WORK REQUIRED
Report every line of the data that contains the string "accomplish", matching case exactly.

──────── RECORDS SUPPLIED

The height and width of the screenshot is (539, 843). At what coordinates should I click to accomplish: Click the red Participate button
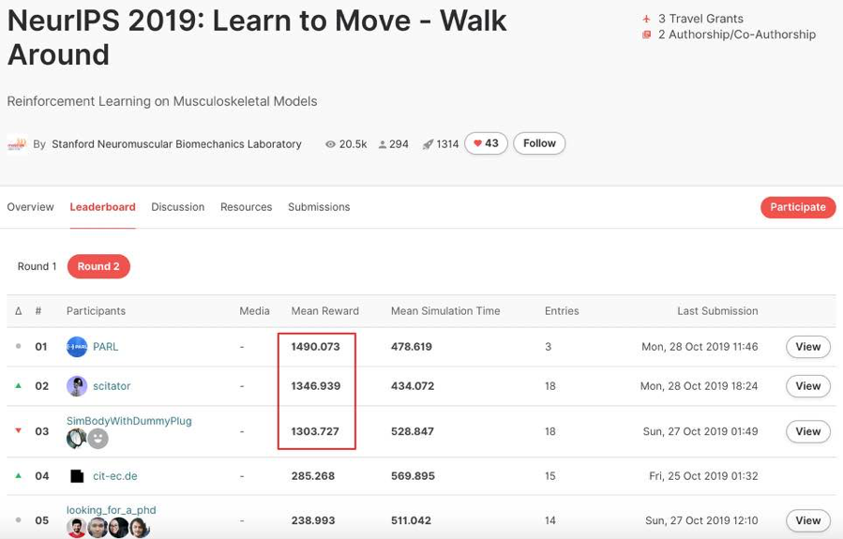tap(798, 207)
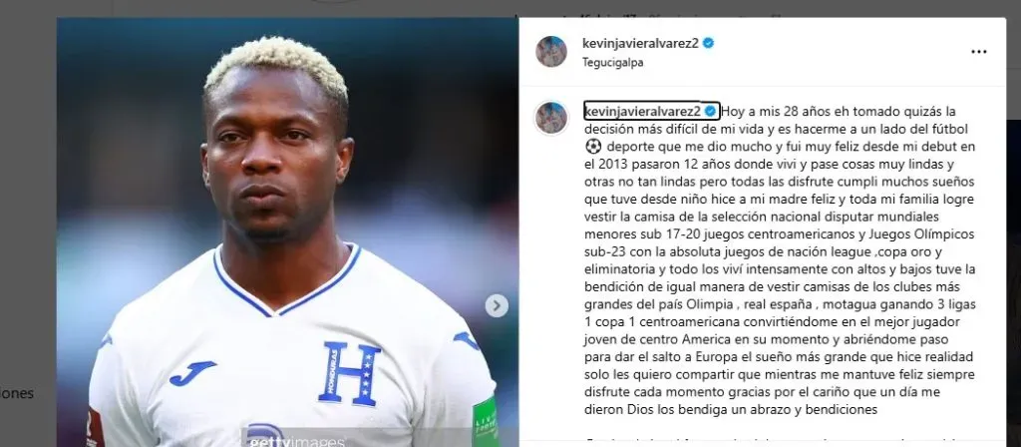This screenshot has height=447, width=1021.
Task: Click dimmed background left of the post
Action: (x=28, y=196)
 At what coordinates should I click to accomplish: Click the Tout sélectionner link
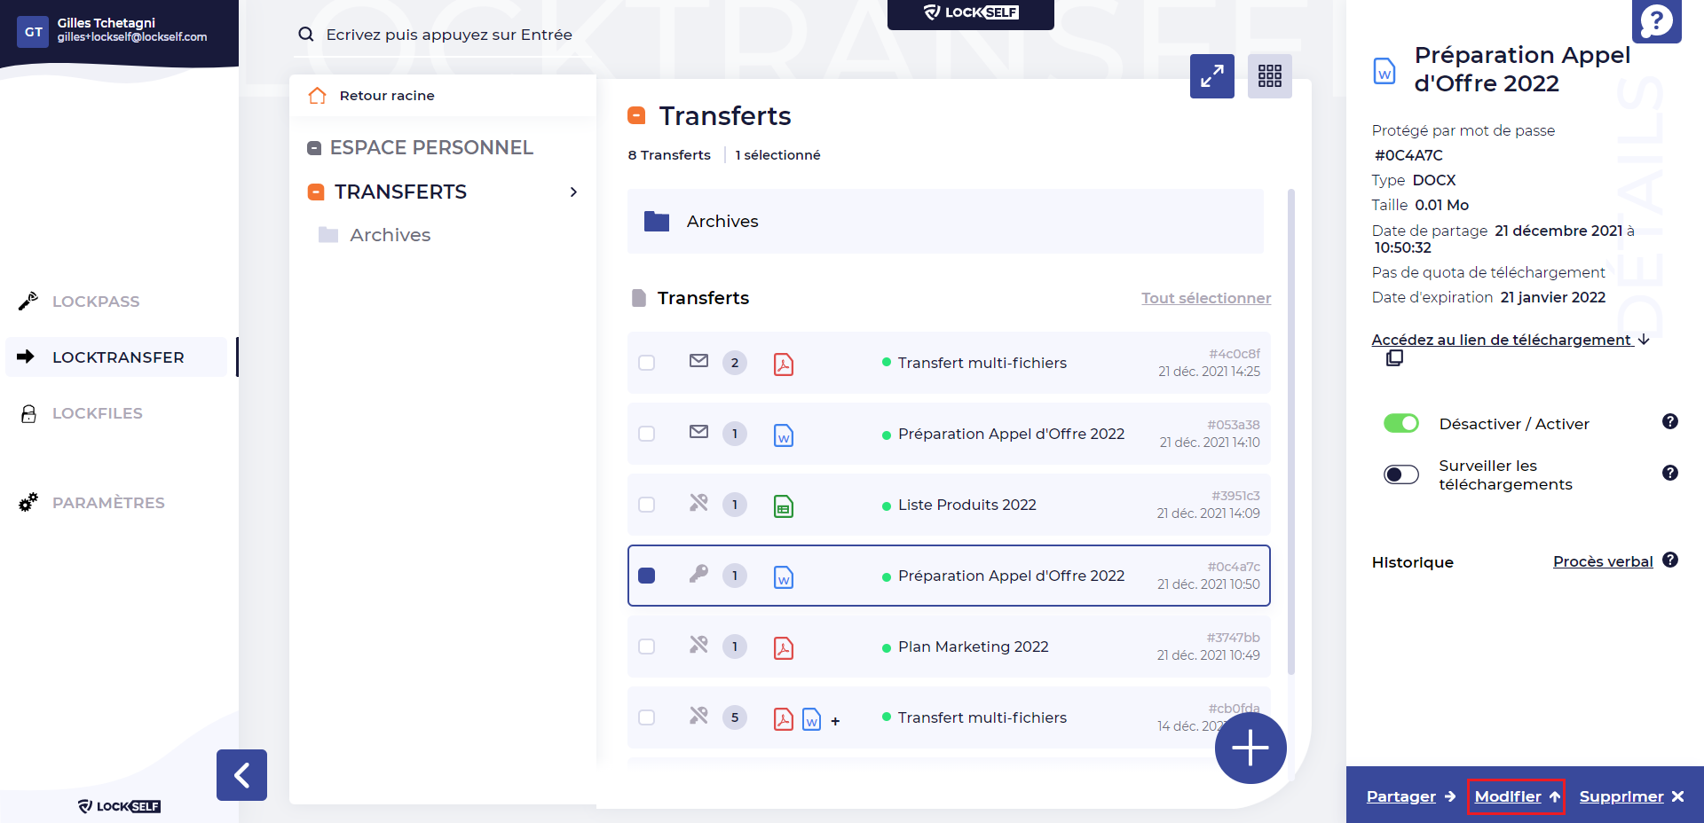point(1205,298)
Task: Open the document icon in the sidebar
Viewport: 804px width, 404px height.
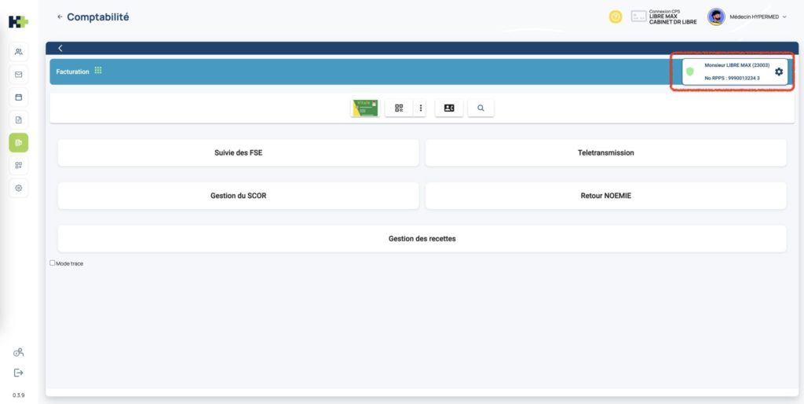Action: click(x=19, y=120)
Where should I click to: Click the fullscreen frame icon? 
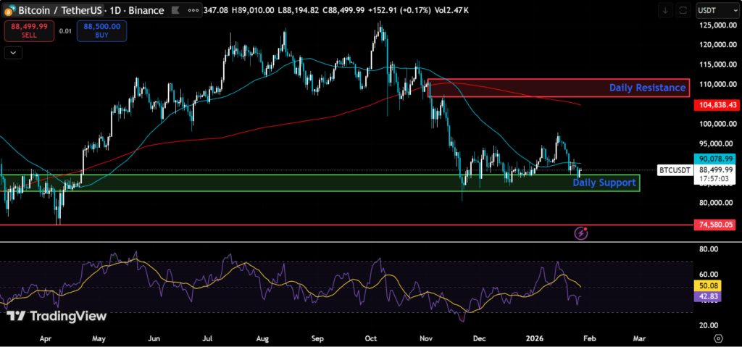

────────────────

RESULT
The height and width of the screenshot is (539, 843). At what coordinates should I click to accomplish: Click the red Participate button
 At what coordinates should I click to accomplish: Click the Tout sélectionner link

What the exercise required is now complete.